I think you meant to say "...when essentially all cars were stick shift" at the end there.
Aye. I blame being tired. I wrote that while on sleep meds waiting to finally get tired enough to sleep!
Cars today are much more complicated under the hood, no argument there. Impressively little of that added complication translates to the driver experience, however, which if anything is considerably less complicated than back in the day.
There's the disagreement: modern D&D still makes that initial hurdle just as complex, only that complexity has been somewhat shifted from in-play complexity to char-gen or char-build complexity.
I disagree--flatly. THAC0 complexity crops up every single time you have to make an attack. Five obscure ridiculous save categories crop up nearly every time you need to make a save or induce a save.
Having the complexity tied only to character creation (and, with 5e at least, relatively reduced for 1st-level characters) means, yes, there is a hurdle, but it's in ONE place, and once you're done with it, you focus most heavily on the mechanics that are now dramatically simplified.

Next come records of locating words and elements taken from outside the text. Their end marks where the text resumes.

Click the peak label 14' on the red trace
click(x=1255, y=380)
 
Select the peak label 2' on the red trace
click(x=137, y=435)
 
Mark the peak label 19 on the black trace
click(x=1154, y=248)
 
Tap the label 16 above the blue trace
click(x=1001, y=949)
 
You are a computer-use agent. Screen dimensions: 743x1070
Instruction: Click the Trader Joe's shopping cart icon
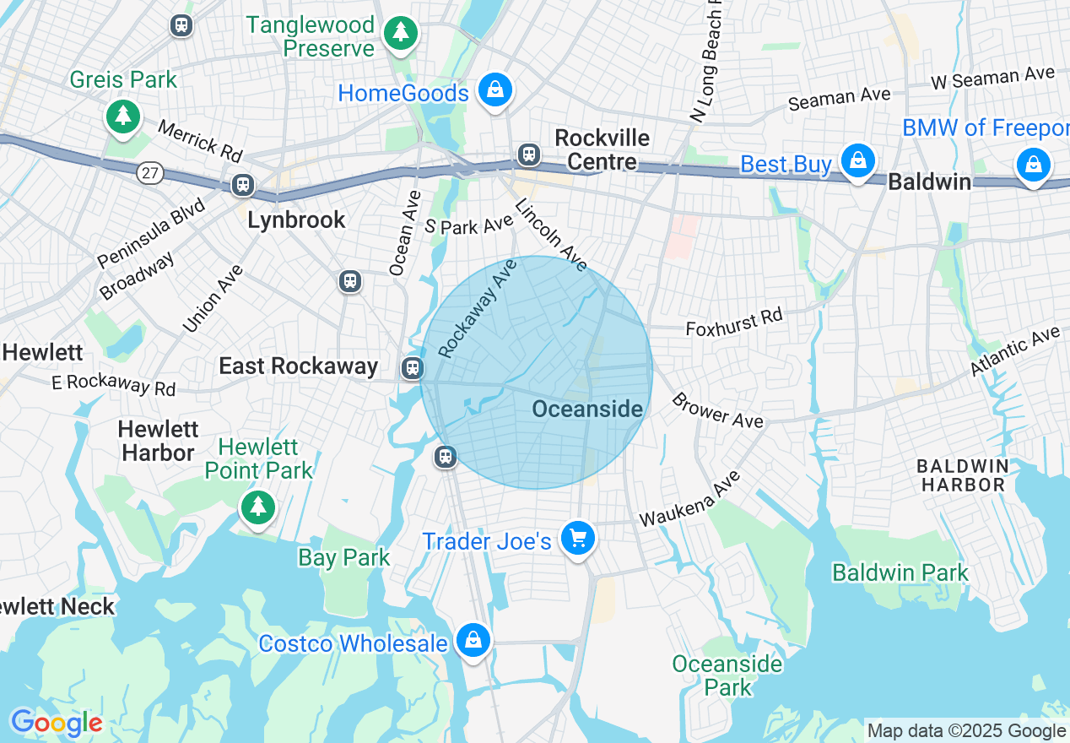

Yes, there is complexity, but it is contained. It can be dealt with in a single session every few weeks when characters level up. Once that's done, however? You focus almost entirely on the streamlined, simplified, and most importantly
highly consistent mechanics. That, that lone single thing, is already a huge boon that completely goes against the grain of old school design, where you need at least four different dice just for resolving stuff (d6, d20, d100, and occasionally d12, IIRC?)--and the resolution methods are all over the map, roll over in some places and roll under in others, modifiers might apply or might not apply, whether a penalty or a bonus is a positive or negative number
constantly varies (roll-under, a bonus is negative--you want to roll small numbers; descending AC a bonus is also negative, but
written as a positive, e.g. a +4 weapon
subtracts 4 from your THAC0, a +2 armor
decreases your AC by a further 2), etc., etc.
Removing this needless complexity from the actual, minute-to-minute play of D&D is a significant savings, and matters a LOT more than the once-a-month "okay, time to level up" or once-a-campaign "alright, time to put together a character" moments. Yes, those things are complex, and yes, it is useful to find ways to mitigate or manage or distribute that complexity helpfully. But shifting the complexity to only-sometimes stuff, while making the
base game simpler to actually play? Absolutely an improvement.
There's a reason a lot of OSR games nick contemporary-design mechanics on this front. It actually does make playing the game easier.